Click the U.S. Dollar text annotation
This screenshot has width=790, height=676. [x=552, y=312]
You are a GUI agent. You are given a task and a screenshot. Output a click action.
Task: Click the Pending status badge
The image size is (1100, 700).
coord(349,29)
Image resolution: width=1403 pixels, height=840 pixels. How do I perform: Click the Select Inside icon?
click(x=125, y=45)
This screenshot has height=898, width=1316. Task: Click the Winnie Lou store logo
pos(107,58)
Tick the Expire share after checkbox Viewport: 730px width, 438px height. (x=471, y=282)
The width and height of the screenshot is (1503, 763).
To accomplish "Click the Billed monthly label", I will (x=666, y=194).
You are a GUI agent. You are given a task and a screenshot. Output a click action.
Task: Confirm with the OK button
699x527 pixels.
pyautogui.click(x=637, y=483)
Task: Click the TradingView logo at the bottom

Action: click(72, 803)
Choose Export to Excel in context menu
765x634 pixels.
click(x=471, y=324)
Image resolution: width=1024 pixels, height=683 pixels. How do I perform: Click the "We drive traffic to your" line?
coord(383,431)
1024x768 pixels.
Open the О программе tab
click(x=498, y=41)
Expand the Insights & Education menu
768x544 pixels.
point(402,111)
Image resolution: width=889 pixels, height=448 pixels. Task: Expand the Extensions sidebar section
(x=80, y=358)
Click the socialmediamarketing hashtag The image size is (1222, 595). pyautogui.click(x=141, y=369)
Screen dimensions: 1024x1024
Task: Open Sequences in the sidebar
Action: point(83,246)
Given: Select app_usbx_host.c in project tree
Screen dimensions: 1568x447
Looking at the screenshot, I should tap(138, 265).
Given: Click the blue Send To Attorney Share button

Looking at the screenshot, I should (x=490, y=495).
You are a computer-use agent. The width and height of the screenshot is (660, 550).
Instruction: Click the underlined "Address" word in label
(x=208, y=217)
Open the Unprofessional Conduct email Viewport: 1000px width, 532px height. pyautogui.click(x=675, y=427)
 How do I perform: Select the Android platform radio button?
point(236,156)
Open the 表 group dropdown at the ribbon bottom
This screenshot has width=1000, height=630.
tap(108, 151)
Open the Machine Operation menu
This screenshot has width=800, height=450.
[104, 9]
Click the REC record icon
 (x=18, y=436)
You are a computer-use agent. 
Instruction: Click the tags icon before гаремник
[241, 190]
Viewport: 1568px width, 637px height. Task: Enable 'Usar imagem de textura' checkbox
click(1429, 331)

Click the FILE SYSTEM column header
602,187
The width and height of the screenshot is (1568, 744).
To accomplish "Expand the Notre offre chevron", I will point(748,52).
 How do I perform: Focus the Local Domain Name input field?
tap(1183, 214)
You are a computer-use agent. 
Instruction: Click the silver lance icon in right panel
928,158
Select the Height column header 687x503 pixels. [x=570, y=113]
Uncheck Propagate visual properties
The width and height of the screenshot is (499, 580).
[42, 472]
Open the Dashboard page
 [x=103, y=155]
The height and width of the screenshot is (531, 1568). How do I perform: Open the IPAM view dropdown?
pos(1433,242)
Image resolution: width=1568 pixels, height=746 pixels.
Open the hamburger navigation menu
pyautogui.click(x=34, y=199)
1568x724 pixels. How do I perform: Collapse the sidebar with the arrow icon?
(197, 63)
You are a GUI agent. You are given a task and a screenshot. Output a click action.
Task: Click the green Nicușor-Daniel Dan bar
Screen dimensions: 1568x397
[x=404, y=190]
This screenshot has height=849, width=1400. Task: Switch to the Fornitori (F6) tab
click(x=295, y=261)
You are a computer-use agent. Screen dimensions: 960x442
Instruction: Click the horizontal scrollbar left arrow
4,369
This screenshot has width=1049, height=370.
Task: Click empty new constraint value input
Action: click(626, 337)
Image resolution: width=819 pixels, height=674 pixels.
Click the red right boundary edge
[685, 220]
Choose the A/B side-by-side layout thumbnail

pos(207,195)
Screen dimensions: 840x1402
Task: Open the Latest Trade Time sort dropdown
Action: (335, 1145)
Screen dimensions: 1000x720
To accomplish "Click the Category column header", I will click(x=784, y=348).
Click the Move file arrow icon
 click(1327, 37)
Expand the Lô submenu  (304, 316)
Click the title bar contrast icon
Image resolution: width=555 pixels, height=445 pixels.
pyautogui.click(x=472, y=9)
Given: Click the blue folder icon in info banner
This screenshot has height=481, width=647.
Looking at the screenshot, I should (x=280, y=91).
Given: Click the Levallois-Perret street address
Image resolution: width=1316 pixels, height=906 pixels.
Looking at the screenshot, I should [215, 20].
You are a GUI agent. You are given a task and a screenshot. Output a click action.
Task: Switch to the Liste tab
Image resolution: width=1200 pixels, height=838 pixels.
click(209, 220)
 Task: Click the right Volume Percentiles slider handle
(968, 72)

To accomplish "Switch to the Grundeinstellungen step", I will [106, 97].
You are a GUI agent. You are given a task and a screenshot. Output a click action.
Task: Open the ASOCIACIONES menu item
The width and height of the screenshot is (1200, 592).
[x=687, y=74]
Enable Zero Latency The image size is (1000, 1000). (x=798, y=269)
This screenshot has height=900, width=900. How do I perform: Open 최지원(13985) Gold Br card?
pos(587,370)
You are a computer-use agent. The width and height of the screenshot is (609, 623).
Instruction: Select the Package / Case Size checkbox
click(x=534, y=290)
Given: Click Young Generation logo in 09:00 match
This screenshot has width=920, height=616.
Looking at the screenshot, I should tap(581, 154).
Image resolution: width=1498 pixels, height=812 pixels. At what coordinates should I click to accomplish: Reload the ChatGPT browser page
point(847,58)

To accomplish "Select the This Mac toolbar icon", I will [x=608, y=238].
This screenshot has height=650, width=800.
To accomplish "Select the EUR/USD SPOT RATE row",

* Problem statement: Repeat all the entries above without altering anything.

* The completed task:
Click the U.S. Dollar text annotation
This screenshot has width=790, height=676. [x=552, y=312]
You are a GUI agent. You are given a task and a screenshot. Output a click action.
Task: Click the Pending status badge
The image size is (1100, 700).
coord(349,29)
Image resolution: width=1403 pixels, height=840 pixels. How do I perform: Click the Select Inside icon?
click(x=125, y=45)
This screenshot has height=898, width=1316. Task: Click the Winnie Lou store logo
pos(107,58)
Tick the Expire share after checkbox Viewport: 730px width, 438px height. (x=471, y=282)
The width and height of the screenshot is (1503, 763).
To accomplish "Click the Billed monthly label", I will (x=666, y=194).
You are a GUI agent. You are given a task and a screenshot. Output a click action.
Task: Confirm with the OK button
699x527 pixels.
pyautogui.click(x=637, y=483)
Task: Click the TradingView logo at the bottom

Action: click(72, 803)
Choose Export to Excel in context menu
765x634 pixels.
click(x=471, y=324)
Image resolution: width=1024 pixels, height=683 pixels. How do I perform: Click the "We drive traffic to your" line?
coord(383,431)
1024x768 pixels.
Open the О программе tab
click(x=498, y=41)
Expand the Insights & Education menu
768x544 pixels.
point(402,111)
Image resolution: width=889 pixels, height=448 pixels. Task: Expand the Extensions sidebar section
(x=80, y=358)
Click the socialmediamarketing hashtag The image size is (1222, 595). pyautogui.click(x=141, y=369)
Screen dimensions: 1024x1024
Task: Open Sequences in the sidebar
Action: point(83,246)
Given: Select app_usbx_host.c in project tree
Screen dimensions: 1568x447
Looking at the screenshot, I should tap(138, 265).
Given: Click the blue Send To Attorney Share button

Looking at the screenshot, I should (x=490, y=495).
You are a computer-use agent. The width and height of the screenshot is (660, 550).
Instruction: Click the underlined "Address" word in label
(x=208, y=217)
Open the Unprofessional Conduct email Viewport: 1000px width, 532px height. pyautogui.click(x=675, y=427)
 How do I perform: Select the Android platform radio button?
point(236,156)
Open the 表 group dropdown at the ribbon bottom
This screenshot has width=1000, height=630.
tap(108, 151)
Open the Machine Operation menu
This screenshot has width=800, height=450.
[104, 9]
Click the REC record icon
 (x=18, y=436)
You are a computer-use agent. 
Instruction: Click the tags icon before гаремник
[241, 190]
Viewport: 1568px width, 637px height. Task: Enable 'Usar imagem de textura' checkbox
click(1429, 331)

Click the FILE SYSTEM column header
602,187
The width and height of the screenshot is (1568, 744).
To accomplish "Expand the Notre offre chevron", I will point(748,52).
 How do I perform: Focus the Local Domain Name input field?
tap(1183, 214)
You are a computer-use agent. 
Instruction: Click the silver lance icon in right panel
928,158
Select the Height column header 687x503 pixels. [x=570, y=113]
Uncheck Propagate visual properties
The width and height of the screenshot is (499, 580).
[42, 472]
Open the Dashboard page
 [x=103, y=155]
The height and width of the screenshot is (531, 1568). How do I perform: Open the IPAM view dropdown?
pos(1433,242)
Image resolution: width=1568 pixels, height=746 pixels.
Open the hamburger navigation menu
pyautogui.click(x=34, y=199)
1568x724 pixels. How do I perform: Collapse the sidebar with the arrow icon?
(197, 63)
You are a GUI agent. You are given a task and a screenshot. Output a click action.
Task: Click the green Nicușor-Daniel Dan bar
Screen dimensions: 1568x397
[x=404, y=190]
This screenshot has height=849, width=1400. Task: Switch to the Fornitori (F6) tab
click(x=295, y=261)
You are a computer-use agent. Screen dimensions: 960x442
Instruction: Click the horizontal scrollbar left arrow
4,369
This screenshot has width=1049, height=370.
Task: Click empty new constraint value input
Action: click(626, 337)
Image resolution: width=819 pixels, height=674 pixels.
Click the red right boundary edge
[685, 220]
Choose the A/B side-by-side layout thumbnail

pos(207,195)
Screen dimensions: 840x1402
Task: Open the Latest Trade Time sort dropdown
Action: (335, 1145)
Screen dimensions: 1000x720
To accomplish "Click the Category column header", I will click(x=784, y=348).
Click the Move file arrow icon
 click(1327, 37)
Expand the Lô submenu  (304, 316)
Click the title bar contrast icon
Image resolution: width=555 pixels, height=445 pixels.
pyautogui.click(x=472, y=9)
Given: Click the blue folder icon in info banner
This screenshot has height=481, width=647.
Looking at the screenshot, I should (x=280, y=91).
Given: Click the Levallois-Perret street address
Image resolution: width=1316 pixels, height=906 pixels.
Looking at the screenshot, I should [215, 20].
You are a GUI agent. You are given a task and a screenshot. Output a click action.
Task: Switch to the Liste tab
Image resolution: width=1200 pixels, height=838 pixels.
click(209, 220)
 Task: Click the right Volume Percentiles slider handle
(968, 72)

To accomplish "Switch to the Grundeinstellungen step", I will [106, 97].
You are a GUI agent. You are given a task and a screenshot. Output a click action.
Task: Open the ASOCIACIONES menu item
The width and height of the screenshot is (1200, 592).
[x=687, y=74]
Enable Zero Latency The image size is (1000, 1000). (x=798, y=269)
This screenshot has height=900, width=900. How do I perform: Open 최지원(13985) Gold Br card?
pos(587,370)
You are a computer-use agent. The width and height of the screenshot is (609, 623).
Instruction: Select the Package / Case Size checkbox
click(x=534, y=290)
Given: Click Young Generation logo in 09:00 match
This screenshot has width=920, height=616.
Looking at the screenshot, I should tap(581, 154).
Image resolution: width=1498 pixels, height=812 pixels. At what coordinates should I click to accomplish: Reload the ChatGPT browser page
point(847,58)

To accomplish "Select the This Mac toolbar icon", I will [x=608, y=238].
This screenshot has height=650, width=800.
To accomplish "Select the EUR/USD SPOT RATE row",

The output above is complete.